The present study investigated the mechanisms underlying the antiapoptotic effects of ADM. As aforementioned, the Akt/GSK3β pathway has been reported to be important in promoting survival in various cell systems. Therefore, the present study investigated whether this pathway may mediate the antiapoptotic effects of ADM in MSCs by western blot analysis. As shown in Fig. 7A and B, compared with in the control (1.027±0.056), EGFP-Adv (1.025±0.079) and EGFP-ADM (1.074±0.097) groups, the ratio of p-Akt/Akt was significantly decreased in the H/SD (0.462±0.089; P<0.05) and EGFP-Adv + H/SD groups (0.369±0.098; P<0.05). However, the ratio of p-Akt/Akt was markedly increased in the EGFP-ADM + H/SD group (0.958±0.039) compared with in the H/SD (P<0.05) and EGFP-Adv + H/SD groups (P<0.05). In addition, no obvious difference was detected among the control, EGFP-Adv and EGFP-ADM groups (P>0.05). GSK3β is an important downstream target of the Akt signaling pathway. Phosphorylation of GSK3β at the inactivating residue serine-9 by Akt results in GSK3β inactivation. Therefore, the present study investigated the effects of ADM on p-GSK3β expression. As shown in Fig. 7A and B, H/SD treatment (H/SD, 0.322±0.043; EGFP-Adv + H/SD, 0.389±0.053) decreased p-GSK3β expression compared with in the control (0.752±0.062; P<0.05), EGFP-Adv (0.829±0.034; P<0.05) and EGFP-ADM groups (0.708±0.035; P<0.05), whereas the expression levels of inactivated p-GSK3β were significantly enhanced in the EGFP-ADM + H/SD group (0.732±0.042) compared with in the H/SD group (P<0.05). There was no significant difference between the EGFP-ADM + H/SD and control groups (P>0.05).

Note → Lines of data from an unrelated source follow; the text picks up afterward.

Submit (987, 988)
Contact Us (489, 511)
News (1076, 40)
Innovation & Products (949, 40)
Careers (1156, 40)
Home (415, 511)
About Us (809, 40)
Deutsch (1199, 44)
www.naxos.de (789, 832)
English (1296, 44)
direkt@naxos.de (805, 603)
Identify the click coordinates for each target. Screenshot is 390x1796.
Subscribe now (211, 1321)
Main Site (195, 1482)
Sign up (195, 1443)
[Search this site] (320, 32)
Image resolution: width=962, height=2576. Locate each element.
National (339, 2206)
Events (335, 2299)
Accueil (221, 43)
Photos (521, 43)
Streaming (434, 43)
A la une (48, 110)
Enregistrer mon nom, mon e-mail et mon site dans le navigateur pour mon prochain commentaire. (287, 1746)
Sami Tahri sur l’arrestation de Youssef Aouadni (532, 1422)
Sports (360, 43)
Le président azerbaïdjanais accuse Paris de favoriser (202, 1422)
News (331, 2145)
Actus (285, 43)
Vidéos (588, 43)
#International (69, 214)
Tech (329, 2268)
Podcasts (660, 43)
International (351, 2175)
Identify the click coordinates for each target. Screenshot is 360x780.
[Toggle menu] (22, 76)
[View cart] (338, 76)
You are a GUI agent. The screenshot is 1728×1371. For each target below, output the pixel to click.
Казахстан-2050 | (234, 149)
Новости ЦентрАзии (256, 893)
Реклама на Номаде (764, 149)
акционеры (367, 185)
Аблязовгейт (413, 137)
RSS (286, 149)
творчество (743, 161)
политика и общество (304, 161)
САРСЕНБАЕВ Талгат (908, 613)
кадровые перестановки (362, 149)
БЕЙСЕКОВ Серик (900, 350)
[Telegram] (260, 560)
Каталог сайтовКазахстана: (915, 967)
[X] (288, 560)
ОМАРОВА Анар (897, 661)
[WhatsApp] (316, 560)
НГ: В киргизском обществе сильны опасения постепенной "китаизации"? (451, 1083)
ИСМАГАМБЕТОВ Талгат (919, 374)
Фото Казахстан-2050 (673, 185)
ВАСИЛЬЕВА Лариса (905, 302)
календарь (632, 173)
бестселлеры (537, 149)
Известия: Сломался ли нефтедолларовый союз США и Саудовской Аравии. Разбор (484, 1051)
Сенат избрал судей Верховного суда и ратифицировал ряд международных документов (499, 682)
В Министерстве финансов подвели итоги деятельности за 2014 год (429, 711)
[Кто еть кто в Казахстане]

Bcl-2 family members are important regulators of mitochondria-mediated apoptosis, and are classified as antiapoptotic proteins, such as Bcl-2, and proapoptotic proteins, such as Bax. The Bcl-2/Bax ratio is often used to determine the extent of apoptosis. The present results indicated that exposure of MSCs to H/SD conditions induced a significant decrease in the Bcl-2/Bax ratio (0.322±0.055) compared with in the control (0.954±0.033; P<0.05) and EGFP-Adv + H/SD groups (0.364±0.035; P<0.05). Conversely, the Bcl-2/Bax ratio was significantly increased in the EGFP-ADM (1.967±0.201) and EGFP-ADM + H/SD groups (1.371±0.039) compared with in the control (P<0.05) and H/SD (P<0.05) groups (Fig. 8).